Standard Deviation — Measuring Spread
The mean tells you where the center of your data is. But two data sets can have the exact same mean and look completely different — one tightly clustered, one all over the place. Standard deviation is the tool that measures how spread out the values are from that center.
A small standard deviation means most values are close to the mean. A large standard deviation means they're scattered. It's one of the most useful numbers in all of statistics, and once you understand what it's measuring, the formula starts to make a lot of sense.
Building the Idea
Suppose five students scored the following on a quiz: 4, 6, 8, 10, 12
The mean is \(\frac{4+6+8+10+12}{5} = \frac{40}{5} = 8\).
Now, how far is each score from that mean of 8?
- 4 is 4 below the mean
- 6 is 2 below the mean
- 8 is right at the mean
- 10 is 2 above the mean
- 12 is 4 above the mean
These distances are called deviations. If we just averaged them, the negatives and positives would cancel out and we'd get zero — not very helpful. The fix is to square each deviation before averaging. That makes everything positive and also gives extra weight to values that are farther away.
The Steps
Here's the process laid out cleanly, using that same data set.
Step 1: Find the mean.
$$\bar{x} = \frac{4+6+8+10+12}{5} = 8$$
Step 2: Find each deviation from the mean (subtract the mean from each value).
| Value | Deviation | Deviation² |
|---|---|---|
| 4 | \(4 - 8 = -4\) | 16 |
| 6 | \(6 - 8 = -2\) | 4 |
| 8 | \(8 - 8 = 0\) | 0 |
| 10 | \(10 - 8 = 2\) | 4 |
| 12 | \(12 - 8 = 4\) | 16 |
Step 3: Average the squared deviations. This is called the variance.
$$\text{variance} = \frac{16 + 4 + 0 + 4 + 16}{5} = \frac{40}{5} = 8$$
Step 4: Take the square root of the variance.

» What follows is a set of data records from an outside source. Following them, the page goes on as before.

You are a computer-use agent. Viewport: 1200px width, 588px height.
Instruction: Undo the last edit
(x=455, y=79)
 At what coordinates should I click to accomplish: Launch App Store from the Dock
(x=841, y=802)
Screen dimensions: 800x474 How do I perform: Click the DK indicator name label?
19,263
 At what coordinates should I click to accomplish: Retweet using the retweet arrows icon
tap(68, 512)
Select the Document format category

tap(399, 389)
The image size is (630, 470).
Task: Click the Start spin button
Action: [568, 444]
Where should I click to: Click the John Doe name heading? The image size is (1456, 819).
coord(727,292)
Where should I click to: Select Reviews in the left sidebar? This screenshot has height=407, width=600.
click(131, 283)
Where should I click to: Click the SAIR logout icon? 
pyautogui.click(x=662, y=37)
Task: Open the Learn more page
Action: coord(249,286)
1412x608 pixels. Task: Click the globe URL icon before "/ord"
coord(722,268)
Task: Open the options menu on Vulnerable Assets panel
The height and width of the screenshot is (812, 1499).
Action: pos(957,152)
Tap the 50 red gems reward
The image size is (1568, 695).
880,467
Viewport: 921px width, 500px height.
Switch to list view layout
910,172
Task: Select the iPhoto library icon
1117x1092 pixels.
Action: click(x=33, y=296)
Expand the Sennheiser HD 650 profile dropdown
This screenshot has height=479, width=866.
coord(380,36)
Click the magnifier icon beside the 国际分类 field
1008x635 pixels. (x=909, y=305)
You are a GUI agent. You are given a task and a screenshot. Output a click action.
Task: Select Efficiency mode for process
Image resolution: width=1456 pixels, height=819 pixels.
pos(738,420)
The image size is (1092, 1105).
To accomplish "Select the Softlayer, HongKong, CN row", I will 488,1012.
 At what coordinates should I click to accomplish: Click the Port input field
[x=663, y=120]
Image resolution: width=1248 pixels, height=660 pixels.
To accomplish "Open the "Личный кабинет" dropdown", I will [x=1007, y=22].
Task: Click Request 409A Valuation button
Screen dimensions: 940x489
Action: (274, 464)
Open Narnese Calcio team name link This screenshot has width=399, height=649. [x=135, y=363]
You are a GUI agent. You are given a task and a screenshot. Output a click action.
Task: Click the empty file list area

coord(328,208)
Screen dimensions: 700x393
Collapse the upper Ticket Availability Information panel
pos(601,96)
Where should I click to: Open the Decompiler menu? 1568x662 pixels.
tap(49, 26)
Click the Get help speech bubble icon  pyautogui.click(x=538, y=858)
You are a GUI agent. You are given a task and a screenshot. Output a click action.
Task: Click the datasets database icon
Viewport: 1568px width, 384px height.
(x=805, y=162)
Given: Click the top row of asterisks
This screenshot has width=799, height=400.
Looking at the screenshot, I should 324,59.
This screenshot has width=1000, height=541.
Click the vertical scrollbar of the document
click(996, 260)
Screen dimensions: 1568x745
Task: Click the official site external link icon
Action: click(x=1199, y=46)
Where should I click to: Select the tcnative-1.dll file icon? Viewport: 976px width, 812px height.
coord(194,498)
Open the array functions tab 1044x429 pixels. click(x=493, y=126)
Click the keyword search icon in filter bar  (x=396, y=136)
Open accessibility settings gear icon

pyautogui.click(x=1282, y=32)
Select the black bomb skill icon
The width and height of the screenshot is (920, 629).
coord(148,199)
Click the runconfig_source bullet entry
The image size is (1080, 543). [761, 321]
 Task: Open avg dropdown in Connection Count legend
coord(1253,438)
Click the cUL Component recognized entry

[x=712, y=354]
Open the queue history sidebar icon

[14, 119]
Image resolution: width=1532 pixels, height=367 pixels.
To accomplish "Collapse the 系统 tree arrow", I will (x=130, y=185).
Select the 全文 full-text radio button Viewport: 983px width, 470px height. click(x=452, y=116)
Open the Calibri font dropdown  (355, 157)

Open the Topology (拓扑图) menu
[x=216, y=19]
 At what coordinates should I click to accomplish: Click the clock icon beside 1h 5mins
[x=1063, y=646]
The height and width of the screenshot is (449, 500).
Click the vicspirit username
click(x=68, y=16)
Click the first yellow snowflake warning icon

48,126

$$\text{standard deviation} = \sqrt{8} \approx 2.83$$
So the standard deviation is about 2.83. That means, on average, the scores in this data set are about 2.83 points away from the mean of 8.
The Formula
Written out formally, the standard deviation formula is:
$$\sigma = \sqrt{\frac{\sum (x - \bar{x})^2}{n}}$$
That looks intimidating, but it's just the four steps above written in math notation. The \(\sum\) symbol means "add them all up," \((x - \bar{x})^2\) is each squared deviation, and \(n\) is the number of values. Take the square root of the average of those squared deviations and you're done.
A Second Example
Let's try a messier data set. Five people were asked how many hours of TV they watched last week: 2, 5, 5, 9, 4
Step 1: Find the mean.
$$\bar{x} = \frac{2+5+5+9+4}{5} = \frac{25}{5} = 5$$
Step 2: Deviations and squared deviations.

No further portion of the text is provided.